Tuesday

The End

My newish but important-to-me romantic relationship has ended.

I'm sure all the lessons from this experience will reveal themselves to me in the fullness of time, but here's #1 takeaway I've gotten thus far:

If you care about me, it's GREAT if you tell me (and being a wordy sort, I do treasure a good love letter or romantic declaration), but really, it's more important that you SHOW me how you feel. Every day. In big and small ways. That says a lot more.

Lesson learned.

Over and out.

-kag

14 comments:

Anonymous said...

Well this guy is just an idiot, Kate. You are a gorgeous, super hot, funny girl and he's just stupid.

Mark A.

The Wonderful Wonderful World Of Us! said...

Weird!!! Oh well...you can do better then! I guess he was a needy guy!

Anonymous said...

Oh my God! He really did that? After he told you he was in love with you so very recently? That's just freaky. I'd say you are likely better off.

I love watching you on Channel 10. The guy you need is out there. Just keep your eyes opem.

Anonymous said...

Clearly he had issues and did you a favor by ending it now!

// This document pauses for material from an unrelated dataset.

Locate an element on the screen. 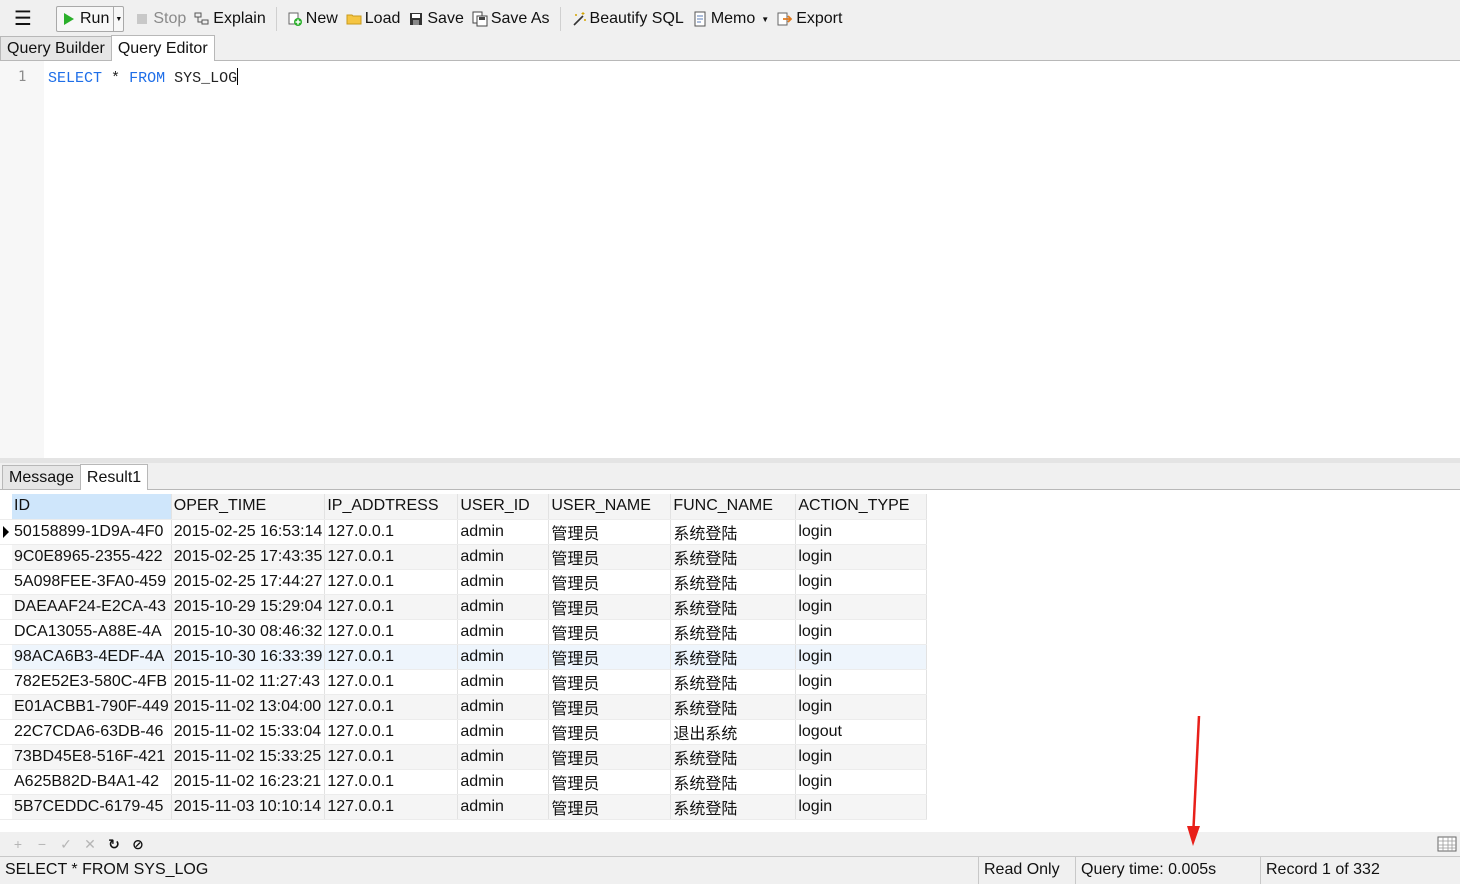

I'm so glad he didn't lead you any further down the relationship path. But hey, you had fun didn't you? You learned something about yourself? maybe. By the way, I thought you were WAY too cute for him, and his hair isn't really that nice after all!

Julie said...

He's a good guy. I have no hard feelings. It just wasn't meant to be.

And I still like his hair ;-)

-kag

Anonymous said...

I know some of the details of how this played out and you are a class act, KAG.

Anonymous said...

Oh, and I should add that I heard these details from him, not her.

He is a good guy, by the way.

Lisa said...

Wow. I'm sorry.

Anonymous said...

"Nothing says "we're over" more clearly than a guy deciding to move back in with the woman he used to live with ;-)"

I don't know. When the wife of your wife's boss calls you to tell you to tell your wife to stay away from her husband, (could you follow that tangle of pronouns?) it becomes pretty clear that the attempt at reconciliation might not be going all that well.*grin*

Sorry to hear that things didn't work, but I'm willing to bet a buffalo nickel (now that they're only worth a nickel again) that there's a line of eager and eligible candidates forming even as we speak.

And curiously, most of them share the same first name: Anonymous.*grin*

Anonymous said...

I know you really cared about this guy, Katie. I am so sorry he turned out to be unable to appreciate you.

Anonymous said...

Sorry to hear about this. It was giving me hope as a realtively new divorcee. But like the others say, you are better off w/o him and he has made you available for someone worthy.

Julie said...

I took down the very nasty comment posted by one of the anonymi ;-)It referred to people who have nothing to do with any of this, so it just needed to come down.

I am continually amazed by these sorts of comments. I mean, who has time to poke around leaving ugly comments on random people's blogs?

-kag

Anonymous said...

Breaking up at the holidays is the pits, no matter what the circumstances.

Lots of people love you, Kate, including me. And if this man doesn't realize that you are a once-in-a-lifetime catch - smart, funny, adorable, kind, and yes, a little eccentric (in a good way!)- it is his loss.

You told me soon after you began seeing people again after your divorce was final that you were holding out for something truly worth the effort. You said you never planned to "settle." I really admire that attitude because too many of us "settle."

Don't stop feeling that way.

Maia

Anonymous said...

I want to date you. And now I'm going to actually ask you out.

Was going to before you started seeing R and now I will.